Throughout the medical system, the insistence on revenue and profits has accelerated. This can be seen in the shuttering of pediatric units at many hospitals and regional medical centers, in part because treating children is less lucrative than treating adults, who order more elective surgeries and are less likely to be on Medicaid. It can be seen in emergency rooms that were understaffed because of budgetary constraints long before the pandemic began. And it can be seen in the push by multibillion-dollar companies like CVS and Walmart to buy or invest in primary-care practices, a rapidly consolidating field attractive to investors because many of the patients who seek such care are enrolled in the Medicare Advantage program, which pays out $400 billion to insurers annually. Over the past decade, meanwhile, private-equity investment in the health care industry has surged, a wave of acquisitions that has swept up physician practices, hospitals, outpatient clinics, home health agencies. McNamara estimates that the staffing in 30 percent of all emergency rooms is now overseen by private-equity-owned firms. Once in charge, these companies “start squeezing the doctors to see more patients per hour, cutting staff,” he says.

As the focus on revenue and the adoption of business metrics has grown more pervasive, young people embarking on careers in medicine are beginning to wonder if they are the beneficiaries of capitalism or just another exploited class. In 2021, the average medical student graduated with more than $200,000 in debt. In the past, one privilege conferred on physicians who made these sacrifices was the freedom to control their working conditions in independent practices. But today, 70 percent of doctors work as salaried employees of large hospital systems or corporate entities, taking orders from administrators and executives who do not always share their values or priorities.

Philip Sossenheimer, a 30-year-old medical resident at Stanford, told me that these changes had begun to precipitate a shift in self-perception among doctors. In the past, physicians “didn’t really see themselves as laborers,” he notes. “They viewed themselves as business owners or scientists, as a class above working people.” Sossenheimer feels that it is different for his generation, because younger doctors realize that they will have far less control over their working conditions than their elders did — that the prestige of their profession won’t spare them from the degradation experienced by workers in other sectors of the economy. “For our generation, millennials and below, our feeling is that there is a big power imbalance between employers and workers,” he says.

Last May, the medical residents at Stanford voted to form a union by a tally of 835 to 214, a campaign Sossenheimer enthusiastically supported. “We’ve seen a boom in unionization in many other industries,” he told me, “and we realize it can level the power dynamics, not just for other workers but within medicine.” One thing that drove this home to him was seeing the nurses at Stanford, who belong to a union, go on strike to advocate for safer staffing and better working conditions. Their outspokenness stood in striking contrast to the silence of residents, who risked being singled out and disciplined if they dared to say anything that might attract the notice of the administration or their superiors. “That’s a big reason that unionization is so important,” he says.

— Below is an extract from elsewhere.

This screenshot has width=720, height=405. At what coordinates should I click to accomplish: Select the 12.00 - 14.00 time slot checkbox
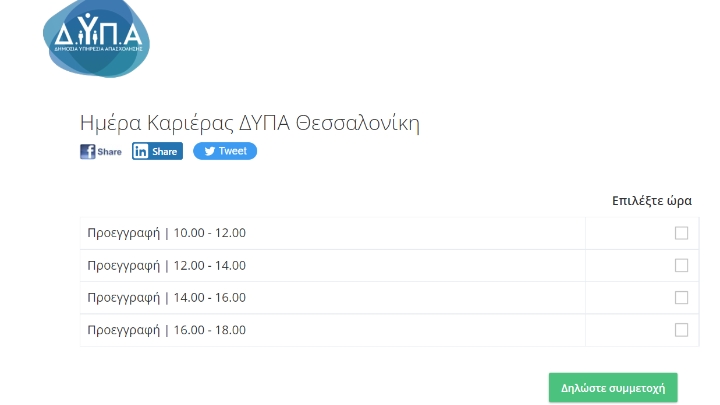pyautogui.click(x=681, y=265)
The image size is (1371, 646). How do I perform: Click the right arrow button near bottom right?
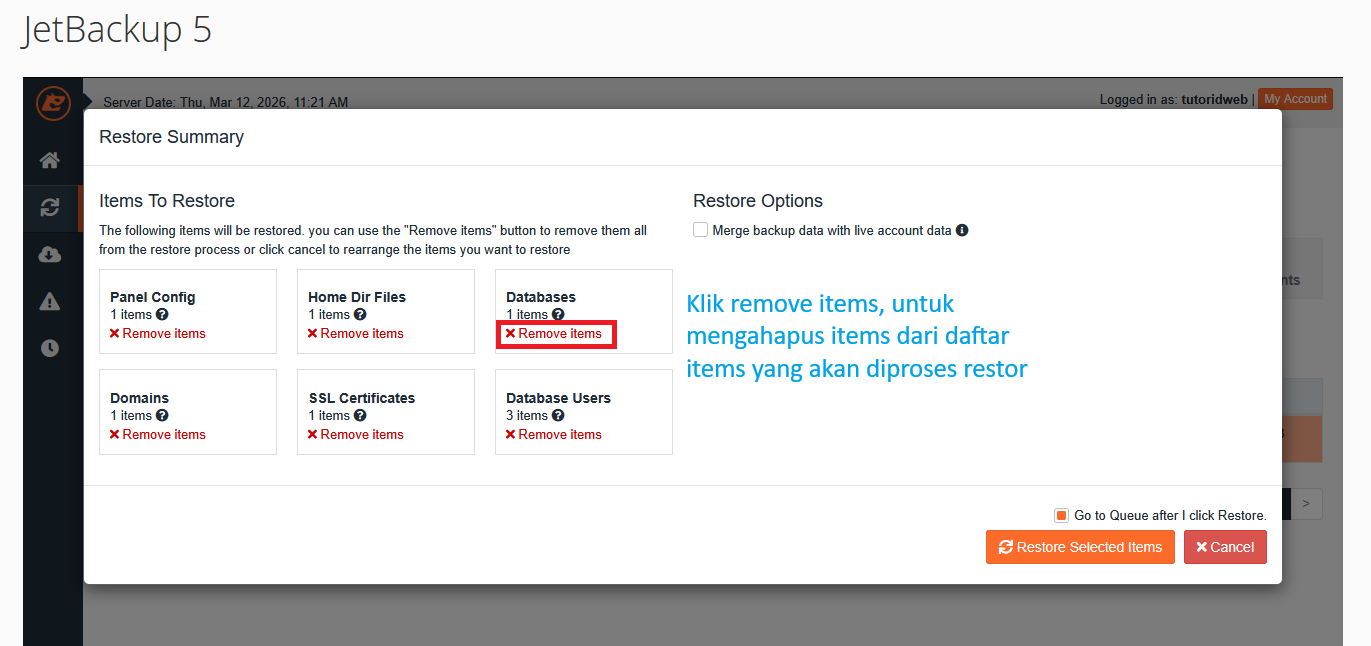[x=1307, y=503]
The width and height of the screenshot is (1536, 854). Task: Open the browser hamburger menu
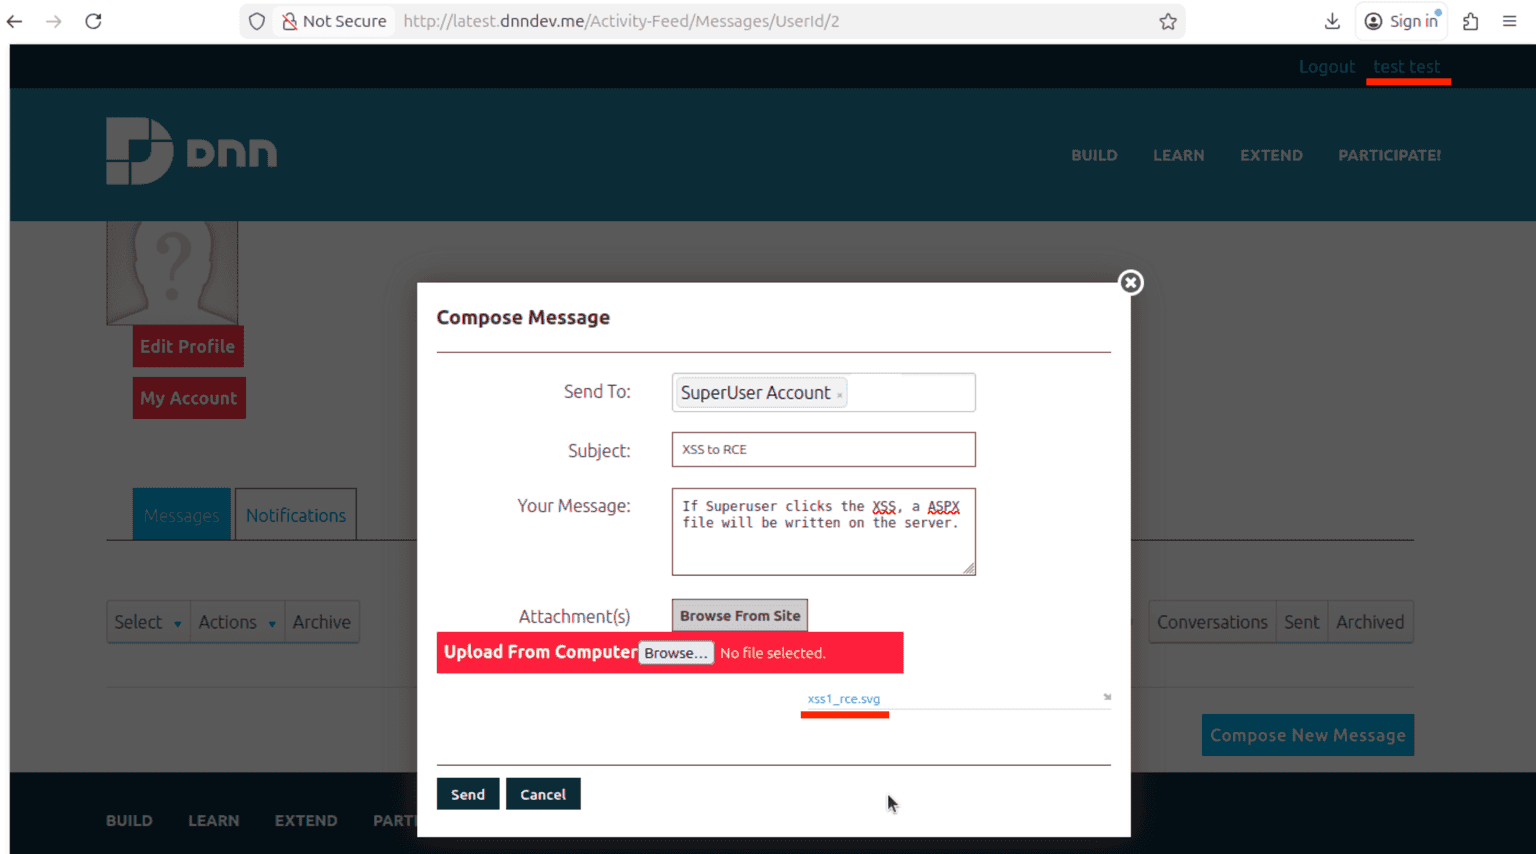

The Stanford example has inspired medical residents elsewhere. Not long ago, I spoke with a group of residents in New York City who were thinking about unionizing, on the condition that I not disclose their identities or institutional affiliations. Although the medical profession has been slow to diversify, the residents came from strikingly varied backgrounds. Few grew up in wealthy families, judging by the number of hands that went up when I asked if they’d taken on debt to finish medical school. “Anyone here not take on debt?” said a woman sitting on the carpet in the living room where we gathered, prompting several people to laugh.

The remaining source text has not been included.